Updated: Jan 11
Fun fact about me … I once thought I was going to be a corporate lawyer. I was so certain about that plan that I took the LSAT, applied to a dozen top schools, spent three years in classes and study groups, and accepted a position at a top New York firm upon graduation. Sometime after all of that work (and success), I decided to change direction and follow a new path. I’ve used all of that legal training in my career in fundraising and philanthropy and don’t consider those years or my current path to be a mistake (my mother would disagree).
PROPERTY is a required class in the first year of law school. We learned about possession and ownership of land, private and public restrictions on its use and development, nuisance, trespass, concurrent interests, landlord and tenant law, and eminent domain. Nothing too tricky… nothing unexpected… all backed up with hundreds of years of international case law that we committed to memory in preparation for class and the final exam.
The exam, I now know, was written to meet our expectations and to allow us to share all our understanding of the case law. But on that morning, I was sure there was a puzzle to solve. I thought it had to be complicated. So, in the question about the “protected carnivorous plant” and land development I wrote about danger to children. I wrote about endangered species of animals that might come near the plant. I wrote about the need for signage and the pros and cons of fencing. I wrote about the property owners’ obligation to inform their neighbors. I believe I used a zoo analogy. I imagined the looming plant (think “Little Shop of Horrors”) threatening the neighborhood. I handed in my very dramatic final exam and left the room.
And then, several blocks into my walk home, I remembered the Venus flytrap. Carnivorous? Yes. A danger to children and passers-by? Definitely not. My heart sank and I knew that I had been distracted by the shiny object in the question. I knew that my drama had likely caused me to miss the meat of the question (no pun intended).
This happens to us all sometimes. The excitement (child eating plants!) takes us down the wrong path. We forget the core of the work as we follow the drama.
Being certain of the answer does not mean you are right.

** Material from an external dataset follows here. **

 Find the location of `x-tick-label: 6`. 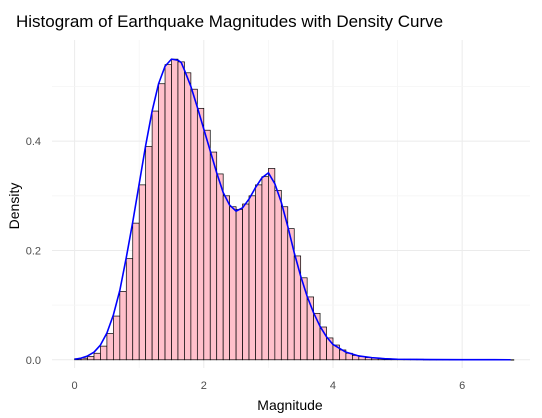

x-tick-label: 6 is located at coordinates (462, 386).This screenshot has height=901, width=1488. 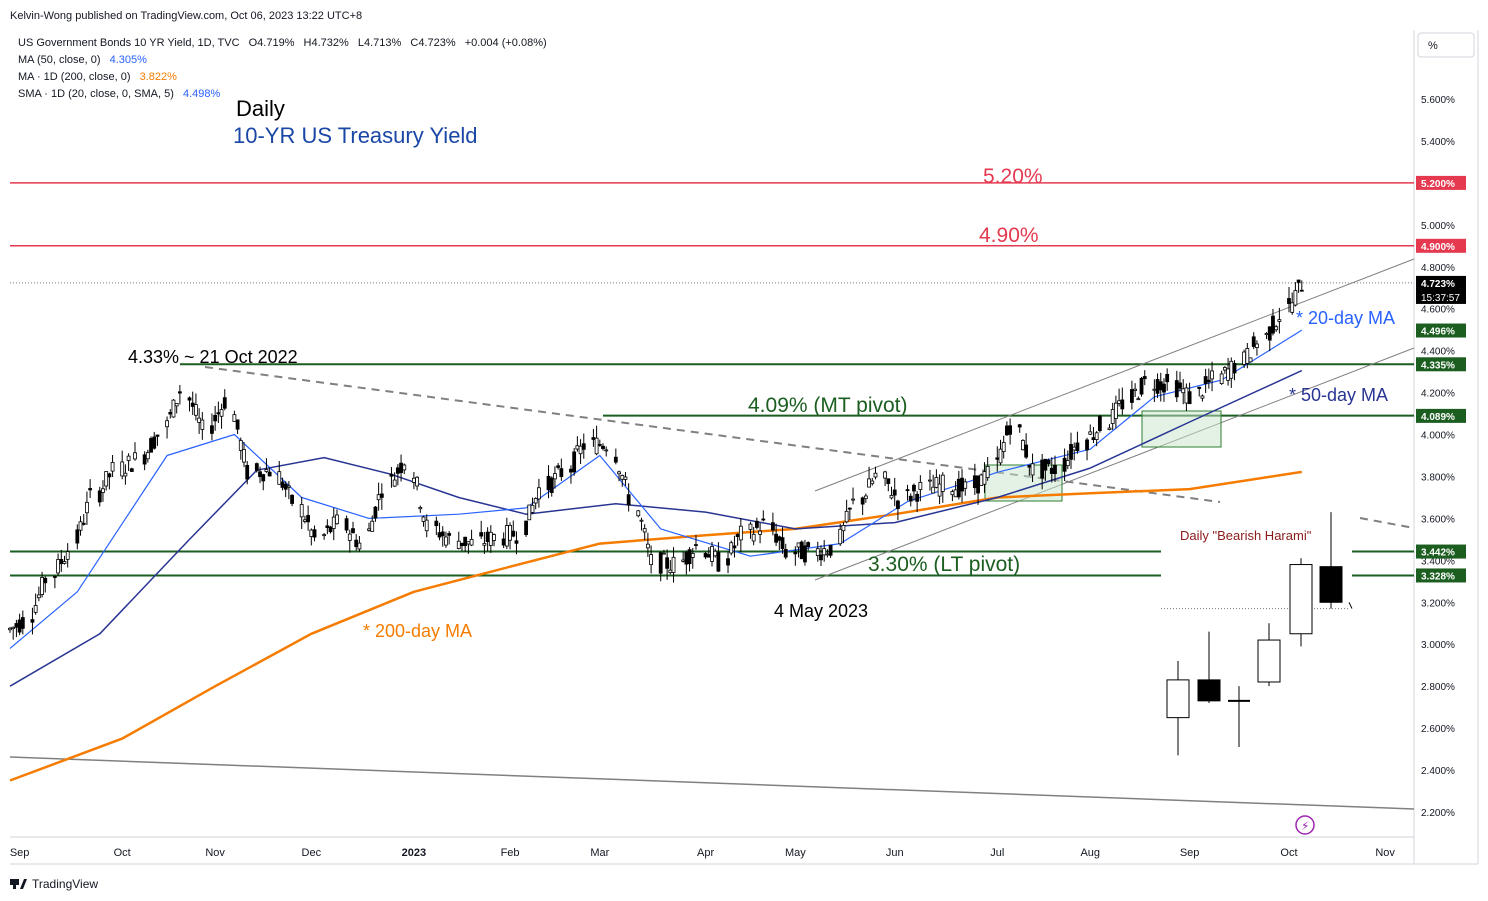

Another time I got it wrong: A snazzy couple – dressed to the nines on a weekday morning – came to the Museum where I was the Director of Major Gifts and asked to see me. The described the artwork they had been gifted. It included works by artists we all know (or at least can pretend to know). A significant collection. This was drama! The wheels were set in motion over the next weeks and months – curatorial visits in the Museum lobby, lunches, proposals, a review of their documentation. We talked about financial support of the collection, we talked about taxes, we toured galleries. In the excitement of the opportunity, we all neglected the most basic of preparations. WE NEVER SAW THE ART. In fact, the couple was a carnivorous planting in my day … eating hours of my workday as part of an odd and never explained ruse.
And a time I got it right: The son of long-time supporters came to the organization and we met to speak about a “next” gift from their family Foundation. I was tempted to talk about the areas where his parents had supported our work. Instead I listened to him describe his interests and by the end of our first meetings I had identified a funding opportunity that provided a long-term engagement opportunity and a larger gift than we had previously received from the Foundation.
The excitement of the unexpected can easily lead you astray and cause you to forget the basics. On a law school exam this can mean a bad grade. In our non-profit work it can mean spending time on the wrong project, taking an “easy” gift rather listening for the right gift, or wasting time with a non-qualified donor.
1. Take a breath before jumping into action. A minute spent thinking about your answer may save you from chasing the drama to its inevitably bad conclusion.
2. Listen to your donors. What do they see as the risks?
3. Listen to your instincts. Sometimes what sounds too good to be true is really too good to be true.
4. We all have blind spots. Don’t be afraid to ask for the help of your manager or team when you aren’t sure of the answer (unfortunately this can’t be done on final exams!).